▶ **Stored data**:

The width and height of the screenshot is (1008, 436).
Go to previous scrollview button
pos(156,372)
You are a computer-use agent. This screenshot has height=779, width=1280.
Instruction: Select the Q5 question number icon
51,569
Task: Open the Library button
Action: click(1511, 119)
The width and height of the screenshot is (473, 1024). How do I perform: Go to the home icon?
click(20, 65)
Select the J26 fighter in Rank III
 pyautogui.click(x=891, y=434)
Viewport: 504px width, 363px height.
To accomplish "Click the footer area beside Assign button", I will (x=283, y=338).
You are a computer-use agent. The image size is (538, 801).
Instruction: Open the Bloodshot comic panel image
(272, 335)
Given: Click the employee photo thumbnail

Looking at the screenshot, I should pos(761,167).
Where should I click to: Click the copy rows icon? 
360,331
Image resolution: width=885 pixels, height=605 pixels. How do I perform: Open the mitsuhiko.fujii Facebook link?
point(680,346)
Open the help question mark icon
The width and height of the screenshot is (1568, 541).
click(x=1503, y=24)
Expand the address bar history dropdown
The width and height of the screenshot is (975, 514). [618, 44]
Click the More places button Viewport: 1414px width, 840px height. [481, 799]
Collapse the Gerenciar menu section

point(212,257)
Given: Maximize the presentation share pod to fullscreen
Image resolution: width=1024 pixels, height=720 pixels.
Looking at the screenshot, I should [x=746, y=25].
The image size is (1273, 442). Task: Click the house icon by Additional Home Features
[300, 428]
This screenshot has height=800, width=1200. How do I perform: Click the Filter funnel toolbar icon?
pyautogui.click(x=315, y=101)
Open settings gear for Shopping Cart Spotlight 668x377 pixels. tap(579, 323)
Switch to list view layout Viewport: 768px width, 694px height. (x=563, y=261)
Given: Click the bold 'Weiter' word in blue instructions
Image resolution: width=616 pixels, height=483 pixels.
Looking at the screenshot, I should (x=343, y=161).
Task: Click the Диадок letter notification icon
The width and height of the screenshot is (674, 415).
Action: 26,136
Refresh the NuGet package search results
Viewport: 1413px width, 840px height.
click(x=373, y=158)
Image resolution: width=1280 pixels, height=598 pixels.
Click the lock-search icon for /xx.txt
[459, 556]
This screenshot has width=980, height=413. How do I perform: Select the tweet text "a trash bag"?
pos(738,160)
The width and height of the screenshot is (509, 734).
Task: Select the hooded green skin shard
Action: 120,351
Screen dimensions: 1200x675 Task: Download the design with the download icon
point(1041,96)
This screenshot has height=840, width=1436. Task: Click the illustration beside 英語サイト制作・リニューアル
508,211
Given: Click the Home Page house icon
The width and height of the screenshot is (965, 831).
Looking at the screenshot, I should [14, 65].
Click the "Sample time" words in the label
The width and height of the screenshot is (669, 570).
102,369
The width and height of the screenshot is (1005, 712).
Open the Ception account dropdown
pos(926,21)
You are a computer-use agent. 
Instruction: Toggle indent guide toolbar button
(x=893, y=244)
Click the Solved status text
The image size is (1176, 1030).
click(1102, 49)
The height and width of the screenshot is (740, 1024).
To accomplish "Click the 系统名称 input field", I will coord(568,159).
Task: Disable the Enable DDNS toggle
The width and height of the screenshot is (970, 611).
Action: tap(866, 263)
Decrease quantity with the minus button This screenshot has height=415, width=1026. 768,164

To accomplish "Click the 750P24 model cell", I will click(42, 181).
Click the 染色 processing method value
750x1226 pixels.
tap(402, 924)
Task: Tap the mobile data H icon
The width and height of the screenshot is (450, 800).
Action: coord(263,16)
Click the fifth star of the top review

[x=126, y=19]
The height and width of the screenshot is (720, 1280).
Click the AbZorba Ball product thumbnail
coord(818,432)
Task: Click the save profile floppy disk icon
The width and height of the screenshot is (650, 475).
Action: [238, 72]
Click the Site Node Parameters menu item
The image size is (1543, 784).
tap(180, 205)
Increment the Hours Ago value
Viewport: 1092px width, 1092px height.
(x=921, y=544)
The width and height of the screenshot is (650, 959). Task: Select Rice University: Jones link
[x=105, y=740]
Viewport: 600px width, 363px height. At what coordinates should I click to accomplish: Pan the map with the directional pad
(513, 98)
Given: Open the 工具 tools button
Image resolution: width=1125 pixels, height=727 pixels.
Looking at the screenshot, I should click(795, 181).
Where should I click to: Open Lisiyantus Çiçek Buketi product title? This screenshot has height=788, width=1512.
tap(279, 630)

▶ **Your objective**: Please print out every entry again, exactly as it reads.

▶ **Your solution**:
The width and height of the screenshot is (1008, 436).
Go to previous scrollview button
pos(156,372)
You are a computer-use agent. This screenshot has height=779, width=1280.
Instruction: Select the Q5 question number icon
51,569
Task: Open the Library button
Action: click(1511, 119)
The width and height of the screenshot is (473, 1024). How do I perform: Go to the home icon?
click(20, 65)
Select the J26 fighter in Rank III
 pyautogui.click(x=891, y=434)
Viewport: 504px width, 363px height.
To accomplish "Click the footer area beside Assign button", I will (x=283, y=338).
You are a computer-use agent. The image size is (538, 801).
Instruction: Open the Bloodshot comic panel image
(272, 335)
Given: Click the employee photo thumbnail

Looking at the screenshot, I should pos(761,167).
Where should I click to: Click the copy rows icon? 
360,331
Image resolution: width=885 pixels, height=605 pixels. How do I perform: Open the mitsuhiko.fujii Facebook link?
point(680,346)
Open the help question mark icon
The width and height of the screenshot is (1568, 541).
click(x=1503, y=24)
Expand the address bar history dropdown
The width and height of the screenshot is (975, 514). [618, 44]
Click the More places button Viewport: 1414px width, 840px height. [481, 799]
Collapse the Gerenciar menu section

point(212,257)
Given: Maximize the presentation share pod to fullscreen
Image resolution: width=1024 pixels, height=720 pixels.
Looking at the screenshot, I should [x=746, y=25].
The image size is (1273, 442). Task: Click the house icon by Additional Home Features
[300, 428]
This screenshot has height=800, width=1200. How do I perform: Click the Filter funnel toolbar icon?
pyautogui.click(x=315, y=101)
Open settings gear for Shopping Cart Spotlight 668x377 pixels. tap(579, 323)
Switch to list view layout Viewport: 768px width, 694px height. (x=563, y=261)
Given: Click the bold 'Weiter' word in blue instructions
Image resolution: width=616 pixels, height=483 pixels.
Looking at the screenshot, I should (x=343, y=161).
Task: Click the Диадок letter notification icon
The width and height of the screenshot is (674, 415).
Action: 26,136
Refresh the NuGet package search results
Viewport: 1413px width, 840px height.
click(x=373, y=158)
Image resolution: width=1280 pixels, height=598 pixels.
Click the lock-search icon for /xx.txt
[459, 556]
This screenshot has width=980, height=413. How do I perform: Select the tweet text "a trash bag"?
pos(738,160)
The width and height of the screenshot is (509, 734).
Task: Select the hooded green skin shard
Action: 120,351
Screen dimensions: 1200x675 Task: Download the design with the download icon
point(1041,96)
This screenshot has height=840, width=1436. Task: Click the illustration beside 英語サイト制作・リニューアル
508,211
Given: Click the Home Page house icon
The width and height of the screenshot is (965, 831).
Looking at the screenshot, I should [14, 65].
Click the "Sample time" words in the label
The width and height of the screenshot is (669, 570).
102,369
The width and height of the screenshot is (1005, 712).
Open the Ception account dropdown
pos(926,21)
You are a computer-use agent. 
Instruction: Toggle indent guide toolbar button
(x=893, y=244)
Click the Solved status text
The image size is (1176, 1030).
click(1102, 49)
The height and width of the screenshot is (740, 1024).
To accomplish "Click the 系统名称 input field", I will coord(568,159).
Task: Disable the Enable DDNS toggle
The width and height of the screenshot is (970, 611).
Action: tap(866, 263)
Decrease quantity with the minus button This screenshot has height=415, width=1026. 768,164

To accomplish "Click the 750P24 model cell", I will click(42, 181).
Click the 染色 processing method value
750x1226 pixels.
tap(402, 924)
Task: Tap the mobile data H icon
The width and height of the screenshot is (450, 800).
Action: coord(263,16)
Click the fifth star of the top review

[x=126, y=19]
The height and width of the screenshot is (720, 1280).
Click the AbZorba Ball product thumbnail
coord(818,432)
Task: Click the save profile floppy disk icon
The width and height of the screenshot is (650, 475).
Action: [238, 72]
Click the Site Node Parameters menu item
The image size is (1543, 784).
tap(180, 205)
Increment the Hours Ago value
Viewport: 1092px width, 1092px height.
(x=921, y=544)
The width and height of the screenshot is (650, 959). Task: Select Rice University: Jones link
[x=105, y=740]
Viewport: 600px width, 363px height. At what coordinates should I click to accomplish: Pan the map with the directional pad
(513, 98)
Given: Open the 工具 tools button
Image resolution: width=1125 pixels, height=727 pixels.
Looking at the screenshot, I should click(795, 181).
Where should I click to: Open Lisiyantus Çiçek Buketi product title? This screenshot has height=788, width=1512.
tap(279, 630)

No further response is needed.